**WHAT THE EXERCISE ASKS:** Could you return every record below without changing a word?

━━━━

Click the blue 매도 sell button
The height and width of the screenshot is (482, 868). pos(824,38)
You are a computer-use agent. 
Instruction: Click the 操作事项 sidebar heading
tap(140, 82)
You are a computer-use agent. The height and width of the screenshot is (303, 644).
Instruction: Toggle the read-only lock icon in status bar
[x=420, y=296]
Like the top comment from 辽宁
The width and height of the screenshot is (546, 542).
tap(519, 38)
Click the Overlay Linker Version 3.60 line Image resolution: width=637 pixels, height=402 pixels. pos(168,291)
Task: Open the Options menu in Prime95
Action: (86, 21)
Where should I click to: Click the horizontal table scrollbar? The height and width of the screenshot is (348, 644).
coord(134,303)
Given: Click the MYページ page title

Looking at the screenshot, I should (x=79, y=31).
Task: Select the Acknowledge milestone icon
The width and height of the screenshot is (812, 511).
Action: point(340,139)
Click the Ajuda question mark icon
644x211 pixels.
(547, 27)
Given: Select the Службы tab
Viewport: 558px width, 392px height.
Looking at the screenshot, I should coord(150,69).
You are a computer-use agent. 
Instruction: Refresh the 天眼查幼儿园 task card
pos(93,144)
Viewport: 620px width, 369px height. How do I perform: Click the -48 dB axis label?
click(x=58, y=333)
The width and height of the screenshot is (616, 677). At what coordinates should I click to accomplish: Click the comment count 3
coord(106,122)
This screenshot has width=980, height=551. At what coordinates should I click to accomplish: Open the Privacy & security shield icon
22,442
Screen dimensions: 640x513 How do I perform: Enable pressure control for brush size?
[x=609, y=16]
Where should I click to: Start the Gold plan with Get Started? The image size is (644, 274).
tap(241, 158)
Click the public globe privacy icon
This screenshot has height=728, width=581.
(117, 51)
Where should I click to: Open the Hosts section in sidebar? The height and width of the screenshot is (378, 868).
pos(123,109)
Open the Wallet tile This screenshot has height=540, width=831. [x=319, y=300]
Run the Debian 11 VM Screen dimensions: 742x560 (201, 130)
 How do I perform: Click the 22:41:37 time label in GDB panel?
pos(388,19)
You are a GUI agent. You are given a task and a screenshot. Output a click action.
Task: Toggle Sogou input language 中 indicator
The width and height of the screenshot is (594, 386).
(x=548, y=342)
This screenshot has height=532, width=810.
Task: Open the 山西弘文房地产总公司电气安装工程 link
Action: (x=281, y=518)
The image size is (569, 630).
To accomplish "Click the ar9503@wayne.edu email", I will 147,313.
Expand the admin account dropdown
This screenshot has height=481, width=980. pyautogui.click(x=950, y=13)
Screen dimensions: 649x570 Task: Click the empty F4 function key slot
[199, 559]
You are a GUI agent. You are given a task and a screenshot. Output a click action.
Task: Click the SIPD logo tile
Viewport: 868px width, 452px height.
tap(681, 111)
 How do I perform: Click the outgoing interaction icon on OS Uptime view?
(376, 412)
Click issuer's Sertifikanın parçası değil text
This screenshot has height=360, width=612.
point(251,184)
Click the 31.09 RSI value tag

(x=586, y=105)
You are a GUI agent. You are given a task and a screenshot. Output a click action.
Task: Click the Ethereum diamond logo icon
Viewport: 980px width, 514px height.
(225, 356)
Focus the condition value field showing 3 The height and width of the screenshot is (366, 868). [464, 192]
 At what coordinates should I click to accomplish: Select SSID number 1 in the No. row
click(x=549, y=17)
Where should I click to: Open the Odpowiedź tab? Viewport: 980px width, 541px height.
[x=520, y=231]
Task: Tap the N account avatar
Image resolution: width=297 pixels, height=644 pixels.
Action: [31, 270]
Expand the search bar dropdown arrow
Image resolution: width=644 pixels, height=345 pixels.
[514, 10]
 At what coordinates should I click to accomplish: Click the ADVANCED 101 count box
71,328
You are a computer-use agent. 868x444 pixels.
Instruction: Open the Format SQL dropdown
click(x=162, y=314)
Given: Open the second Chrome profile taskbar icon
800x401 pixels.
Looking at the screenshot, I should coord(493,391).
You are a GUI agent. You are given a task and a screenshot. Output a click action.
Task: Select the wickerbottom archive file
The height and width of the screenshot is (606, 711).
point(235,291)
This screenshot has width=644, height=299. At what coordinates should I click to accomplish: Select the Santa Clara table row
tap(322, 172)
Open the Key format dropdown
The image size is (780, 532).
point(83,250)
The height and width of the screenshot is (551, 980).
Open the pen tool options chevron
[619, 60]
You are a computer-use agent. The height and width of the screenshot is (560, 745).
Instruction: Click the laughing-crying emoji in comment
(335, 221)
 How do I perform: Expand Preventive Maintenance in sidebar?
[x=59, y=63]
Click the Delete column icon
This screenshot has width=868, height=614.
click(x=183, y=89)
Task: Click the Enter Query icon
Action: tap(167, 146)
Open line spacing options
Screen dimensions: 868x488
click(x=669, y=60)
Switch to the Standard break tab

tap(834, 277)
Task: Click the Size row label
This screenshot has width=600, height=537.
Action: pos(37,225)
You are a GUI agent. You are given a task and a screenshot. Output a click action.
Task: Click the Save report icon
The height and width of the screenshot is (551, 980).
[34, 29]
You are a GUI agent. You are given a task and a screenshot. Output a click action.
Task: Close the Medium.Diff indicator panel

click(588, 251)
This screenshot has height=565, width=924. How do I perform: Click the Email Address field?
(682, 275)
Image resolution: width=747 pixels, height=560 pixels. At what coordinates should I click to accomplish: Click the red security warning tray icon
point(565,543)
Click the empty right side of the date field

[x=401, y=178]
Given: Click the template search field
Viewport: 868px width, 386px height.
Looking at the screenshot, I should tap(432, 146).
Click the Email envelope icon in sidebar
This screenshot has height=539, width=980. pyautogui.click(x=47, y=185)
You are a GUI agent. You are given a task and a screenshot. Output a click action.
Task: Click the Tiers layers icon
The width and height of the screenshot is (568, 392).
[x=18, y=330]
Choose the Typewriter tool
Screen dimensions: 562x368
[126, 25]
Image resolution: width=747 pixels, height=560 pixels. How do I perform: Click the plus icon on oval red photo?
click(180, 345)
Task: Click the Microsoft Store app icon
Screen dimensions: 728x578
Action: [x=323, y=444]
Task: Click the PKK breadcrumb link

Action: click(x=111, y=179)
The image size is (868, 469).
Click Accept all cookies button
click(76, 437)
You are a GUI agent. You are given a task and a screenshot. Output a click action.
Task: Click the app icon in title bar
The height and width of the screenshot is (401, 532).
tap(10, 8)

━━━━

**TASK RESULT:**
Click the blue 매도 sell button
The height and width of the screenshot is (482, 868). pos(824,38)
You are a computer-use agent. 
Instruction: Click the 操作事项 sidebar heading
tap(140, 82)
You are a computer-use agent. The height and width of the screenshot is (303, 644).
Instruction: Toggle the read-only lock icon in status bar
[x=420, y=296]
Like the top comment from 辽宁
The width and height of the screenshot is (546, 542).
tap(519, 38)
Click the Overlay Linker Version 3.60 line Image resolution: width=637 pixels, height=402 pixels. pos(168,291)
Task: Open the Options menu in Prime95
Action: (86, 21)
Where should I click to: Click the horizontal table scrollbar? The height and width of the screenshot is (348, 644).
coord(134,303)
Given: Click the MYページ page title

Looking at the screenshot, I should (x=79, y=31).
Task: Select the Acknowledge milestone icon
The width and height of the screenshot is (812, 511).
Action: point(340,139)
Click the Ajuda question mark icon
644x211 pixels.
(547, 27)
Given: Select the Службы tab
Viewport: 558px width, 392px height.
Looking at the screenshot, I should coord(150,69).
You are a computer-use agent. 
Instruction: Refresh the 天眼查幼儿园 task card
pos(93,144)
Viewport: 620px width, 369px height. How do I perform: Click the -48 dB axis label?
click(x=58, y=333)
The width and height of the screenshot is (616, 677). At what coordinates should I click to accomplish: Click the comment count 3
coord(106,122)
This screenshot has width=980, height=551. At what coordinates should I click to accomplish: Open the Privacy & security shield icon
22,442
Screen dimensions: 640x513 How do I perform: Enable pressure control for brush size?
[x=609, y=16]
Where should I click to: Start the Gold plan with Get Started? The image size is (644, 274).
tap(241, 158)
Click the public globe privacy icon
This screenshot has height=728, width=581.
(117, 51)
Where should I click to: Open the Hosts section in sidebar? The height and width of the screenshot is (378, 868).
pos(123,109)
Open the Wallet tile This screenshot has height=540, width=831. [x=319, y=300]
Run the Debian 11 VM Screen dimensions: 742x560 (201, 130)
 How do I perform: Click the 22:41:37 time label in GDB panel?
pos(388,19)
You are a GUI agent. You are given a task and a screenshot. Output a click action.
Task: Toggle Sogou input language 中 indicator
The width and height of the screenshot is (594, 386).
(x=548, y=342)
This screenshot has height=532, width=810.
Task: Open the 山西弘文房地产总公司电气安装工程 link
Action: (x=281, y=518)
The image size is (569, 630).
To accomplish "Click the ar9503@wayne.edu email", I will 147,313.
Expand the admin account dropdown
This screenshot has height=481, width=980. pyautogui.click(x=950, y=13)
Screen dimensions: 649x570 Task: Click the empty F4 function key slot
[199, 559]
You are a GUI agent. You are given a task and a screenshot. Output a click action.
Task: Click the SIPD logo tile
Viewport: 868px width, 452px height.
tap(681, 111)
 How do I perform: Click the outgoing interaction icon on OS Uptime view?
(376, 412)
Click issuer's Sertifikanın parçası değil text
This screenshot has height=360, width=612.
point(251,184)
Click the 31.09 RSI value tag

(x=586, y=105)
You are a GUI agent. You are given a task and a screenshot. Output a click action.
Task: Click the Ethereum diamond logo icon
Viewport: 980px width, 514px height.
(225, 356)
Focus the condition value field showing 3 The height and width of the screenshot is (366, 868). [464, 192]
 At what coordinates should I click to accomplish: Select SSID number 1 in the No. row
click(x=549, y=17)
Where should I click to: Open the Odpowiedź tab? Viewport: 980px width, 541px height.
[x=520, y=231]
Task: Tap the N account avatar
Image resolution: width=297 pixels, height=644 pixels.
Action: [31, 270]
Expand the search bar dropdown arrow
Image resolution: width=644 pixels, height=345 pixels.
[514, 10]
 At what coordinates should I click to accomplish: Click the ADVANCED 101 count box
71,328
You are a computer-use agent. 868x444 pixels.
Instruction: Open the Format SQL dropdown
click(x=162, y=314)
Given: Open the second Chrome profile taskbar icon
800x401 pixels.
Looking at the screenshot, I should coord(493,391).
You are a GUI agent. You are given a task and a screenshot. Output a click action.
Task: Select the wickerbottom archive file
The height and width of the screenshot is (606, 711).
point(235,291)
This screenshot has width=644, height=299. At what coordinates should I click to accomplish: Select the Santa Clara table row
tap(322, 172)
Open the Key format dropdown
The image size is (780, 532).
point(83,250)
The height and width of the screenshot is (551, 980).
Open the pen tool options chevron
[619, 60]
You are a computer-use agent. The height and width of the screenshot is (560, 745).
Instruction: Click the laughing-crying emoji in comment
(335, 221)
 How do I perform: Expand Preventive Maintenance in sidebar?
[x=59, y=63]
Click the Delete column icon
This screenshot has width=868, height=614.
click(x=183, y=89)
Task: Click the Enter Query icon
Action: tap(167, 146)
Open line spacing options
Screen dimensions: 868x488
click(x=669, y=60)
Switch to the Standard break tab

tap(834, 277)
Task: Click the Size row label
This screenshot has width=600, height=537.
Action: pos(37,225)
You are a GUI agent. You are given a task and a screenshot. Output a click action.
Task: Click the Save report icon
The height and width of the screenshot is (551, 980).
[34, 29]
You are a GUI agent. You are given a task and a screenshot. Output a click action.
Task: Close the Medium.Diff indicator panel

click(588, 251)
This screenshot has height=565, width=924. How do I perform: Click the Email Address field?
(682, 275)
Image resolution: width=747 pixels, height=560 pixels. At what coordinates should I click to accomplish: Click the red security warning tray icon
point(565,543)
Click the empty right side of the date field

[x=401, y=178]
Given: Click the template search field
Viewport: 868px width, 386px height.
Looking at the screenshot, I should tap(432, 146).
Click the Email envelope icon in sidebar
This screenshot has height=539, width=980. pyautogui.click(x=47, y=185)
You are a GUI agent. You are given a task and a screenshot. Output a click action.
Task: Click the Tiers layers icon
The width and height of the screenshot is (568, 392).
[x=18, y=330]
Choose the Typewriter tool
Screen dimensions: 562x368
[126, 25]
Image resolution: width=747 pixels, height=560 pixels. How do I perform: Click the plus icon on oval red photo?
click(180, 345)
Task: Click the Microsoft Store app icon
Screen dimensions: 728x578
Action: [x=323, y=444]
Task: Click the PKK breadcrumb link

Action: click(x=111, y=179)
The image size is (868, 469).
Click Accept all cookies button
click(76, 437)
You are a GUI agent. You are given a task and a screenshot. Output a click action.
Task: Click the app icon in title bar
The height and width of the screenshot is (401, 532).
tap(10, 8)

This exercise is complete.